- [PROBLEM DESCRIPTION]: Once the pictures are set aside, transcribe each line of the data exactly.

- [RECORD EXTRACTS]:
*** Begin section ***

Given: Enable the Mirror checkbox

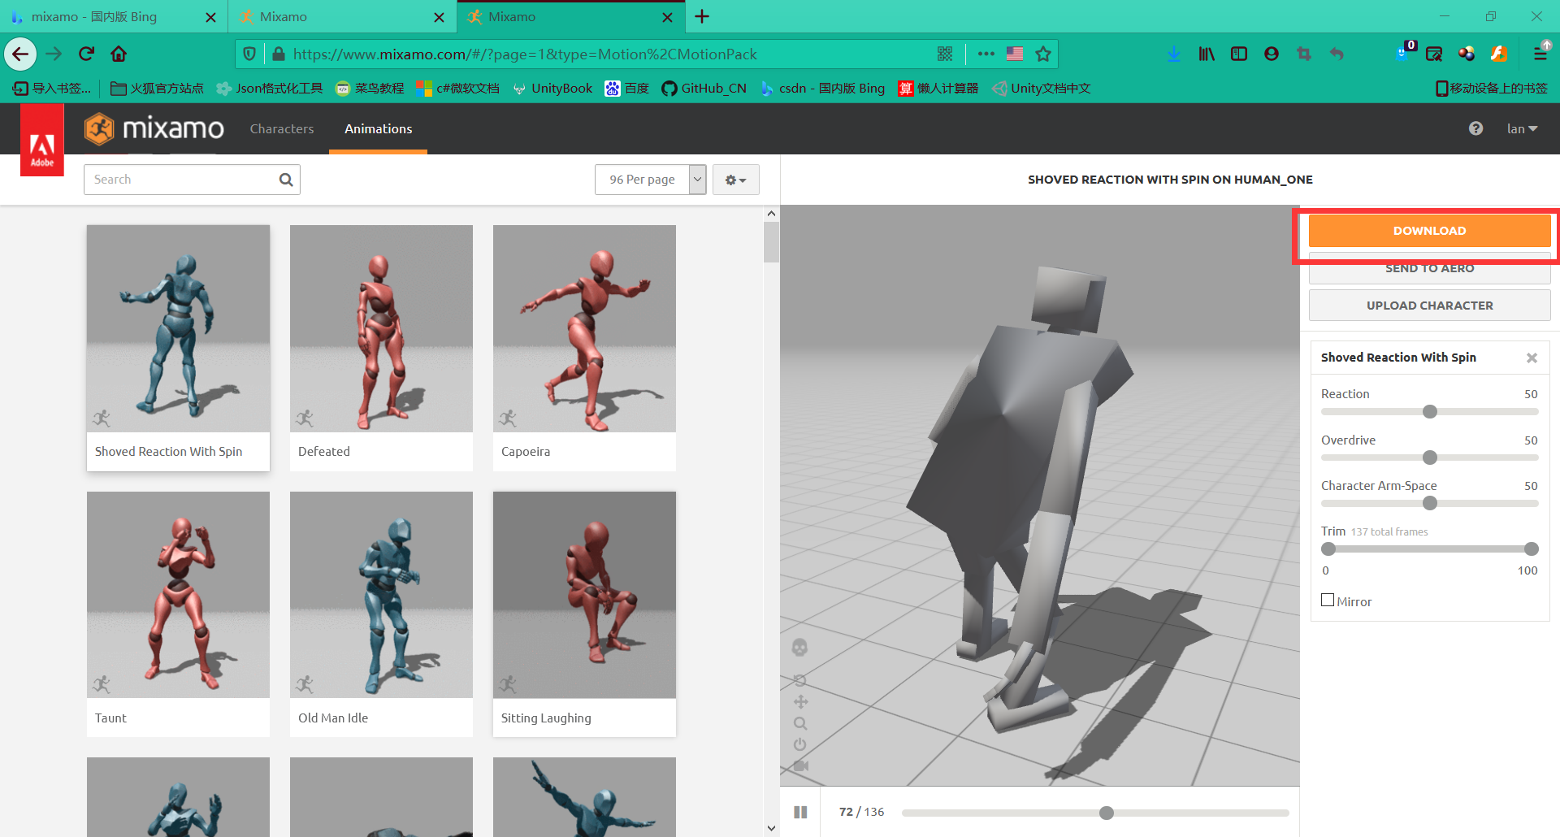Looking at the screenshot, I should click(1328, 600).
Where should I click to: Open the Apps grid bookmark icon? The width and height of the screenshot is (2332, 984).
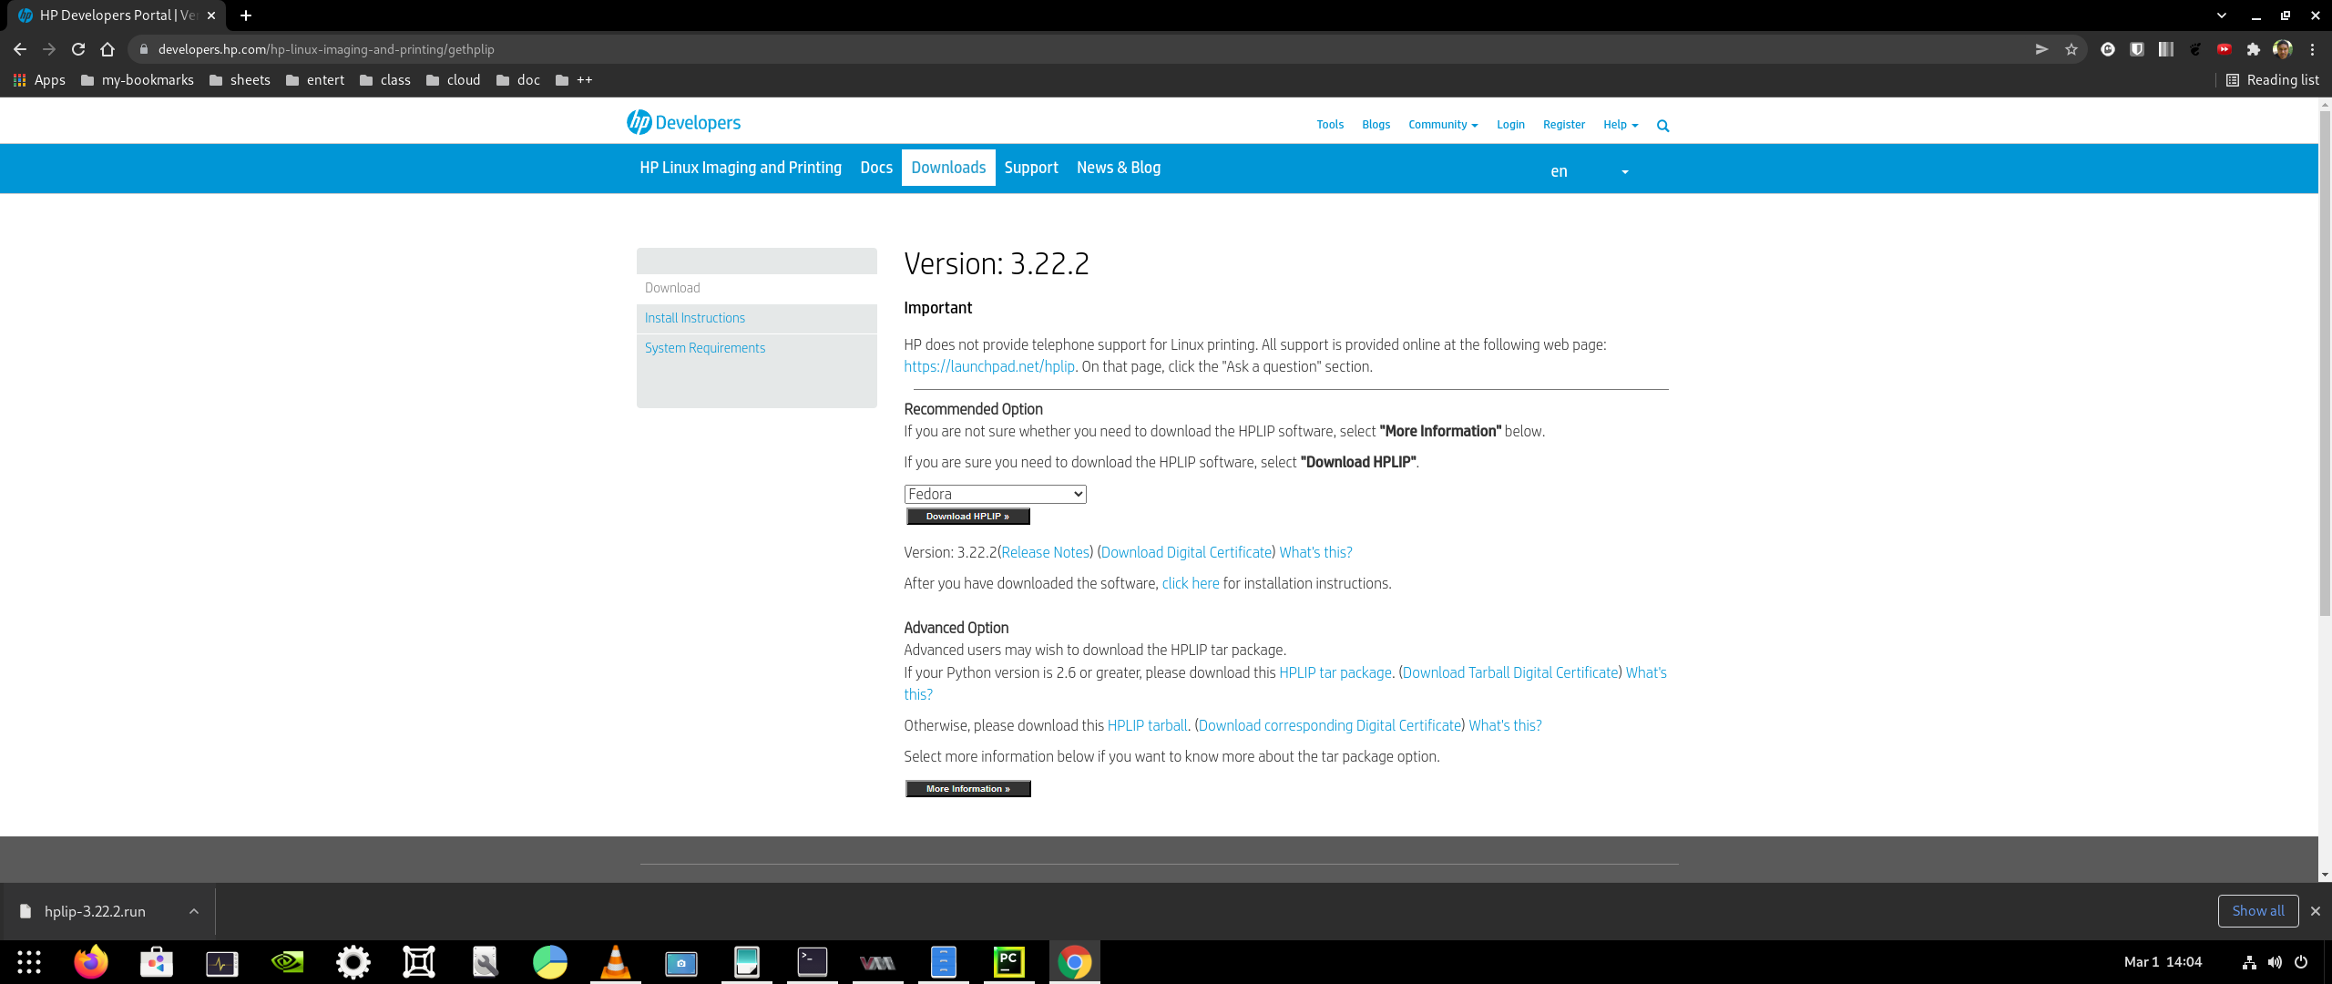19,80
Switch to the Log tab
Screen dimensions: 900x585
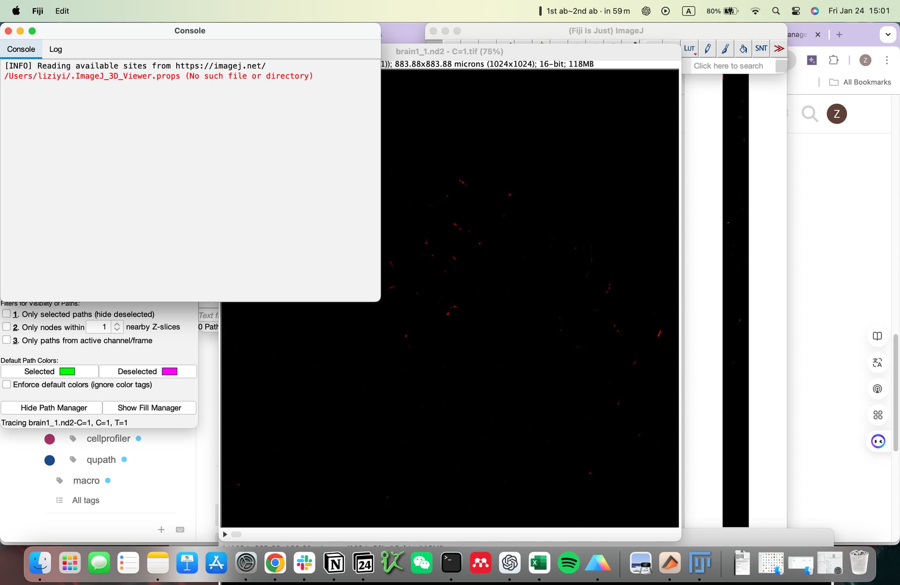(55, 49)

*** End section ***

- [EXERCISE RESPONSE]:
Given: Enable the Mirror checkbox

Looking at the screenshot, I should click(1328, 600).
Where should I click to: Open the Apps grid bookmark icon? The width and height of the screenshot is (2332, 984).
19,80
Switch to the Log tab
Screen dimensions: 900x585
(55, 49)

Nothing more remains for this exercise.